Verzonden vanaf mijn iPhone met Tapatalk


----------



## kiwisimon (Oct 30, 2002)

https://roadcyclinguk.com/how-to/fi...spiring-young-riders.html#qoEYBYhWPGr4Cx4H.97

start here. Good luck.


----------



## Peter P. (Dec 30, 2006)

Belgium is a cycling-crazy nation, and you want advice from a predominantly American forum?!

Don't listen to us; listen to your countrymen. How else did Belgium produce such great cyclists?!


----------



## williamdenys (Nov 19, 2018)

Peter P. said:


> Belgium is a cycling-crazy nation, and you want advice from a predominantly American forum?!
> 
> Don't listen to us; listen to your countrymen. How else did Belgium produce such great cyclists?!
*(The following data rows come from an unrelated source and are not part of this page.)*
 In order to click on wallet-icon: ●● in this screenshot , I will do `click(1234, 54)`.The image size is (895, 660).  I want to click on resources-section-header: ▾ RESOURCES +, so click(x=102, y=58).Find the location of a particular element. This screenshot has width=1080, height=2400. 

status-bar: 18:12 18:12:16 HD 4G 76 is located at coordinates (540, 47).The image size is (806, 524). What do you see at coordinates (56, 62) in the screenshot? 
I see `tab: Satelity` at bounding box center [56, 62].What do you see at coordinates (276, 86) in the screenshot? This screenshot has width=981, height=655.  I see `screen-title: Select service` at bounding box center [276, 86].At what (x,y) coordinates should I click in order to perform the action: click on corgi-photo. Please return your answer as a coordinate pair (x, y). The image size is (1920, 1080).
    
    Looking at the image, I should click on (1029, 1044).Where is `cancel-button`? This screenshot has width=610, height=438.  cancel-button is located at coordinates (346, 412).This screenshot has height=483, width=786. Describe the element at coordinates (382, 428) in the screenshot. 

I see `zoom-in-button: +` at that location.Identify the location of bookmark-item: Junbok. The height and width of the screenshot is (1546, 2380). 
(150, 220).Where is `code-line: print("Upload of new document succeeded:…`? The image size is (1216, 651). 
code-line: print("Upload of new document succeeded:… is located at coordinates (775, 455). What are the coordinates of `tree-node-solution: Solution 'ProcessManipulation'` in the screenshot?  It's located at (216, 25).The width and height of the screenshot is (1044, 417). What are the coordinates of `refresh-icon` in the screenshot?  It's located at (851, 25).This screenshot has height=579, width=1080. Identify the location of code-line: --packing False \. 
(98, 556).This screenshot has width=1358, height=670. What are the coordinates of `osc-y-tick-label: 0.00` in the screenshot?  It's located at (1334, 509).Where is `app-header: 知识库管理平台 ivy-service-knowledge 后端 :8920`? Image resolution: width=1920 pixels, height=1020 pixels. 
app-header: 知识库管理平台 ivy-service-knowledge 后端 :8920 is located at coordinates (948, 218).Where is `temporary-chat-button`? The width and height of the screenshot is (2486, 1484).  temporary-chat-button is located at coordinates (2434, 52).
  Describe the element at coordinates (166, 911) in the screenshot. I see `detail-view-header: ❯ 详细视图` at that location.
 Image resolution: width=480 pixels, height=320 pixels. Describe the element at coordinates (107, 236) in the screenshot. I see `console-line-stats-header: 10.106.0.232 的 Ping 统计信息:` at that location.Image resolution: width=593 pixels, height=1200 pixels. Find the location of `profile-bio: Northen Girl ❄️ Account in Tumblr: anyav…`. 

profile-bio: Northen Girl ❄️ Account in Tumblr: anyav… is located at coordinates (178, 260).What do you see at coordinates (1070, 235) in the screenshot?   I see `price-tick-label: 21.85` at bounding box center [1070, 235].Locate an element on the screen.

Yes... but hard to find people with good meanings and knowledge


Verzonden vanaf mijn iPhone met Tapatalk


----------



## Peter P. (Dec 30, 2006)

williamdenys said:


> Yes... but hard to find people with good meanings and knowledge


Very well. Then may I recommend some of the excellent, comprehensive books on cycling training. My tip is to collect these books, and many others, keep them as reference material.

"The Cyclist's Training Bible" by Joe Friel

"Base Building for Cyclists" by Thomas Chapple


----------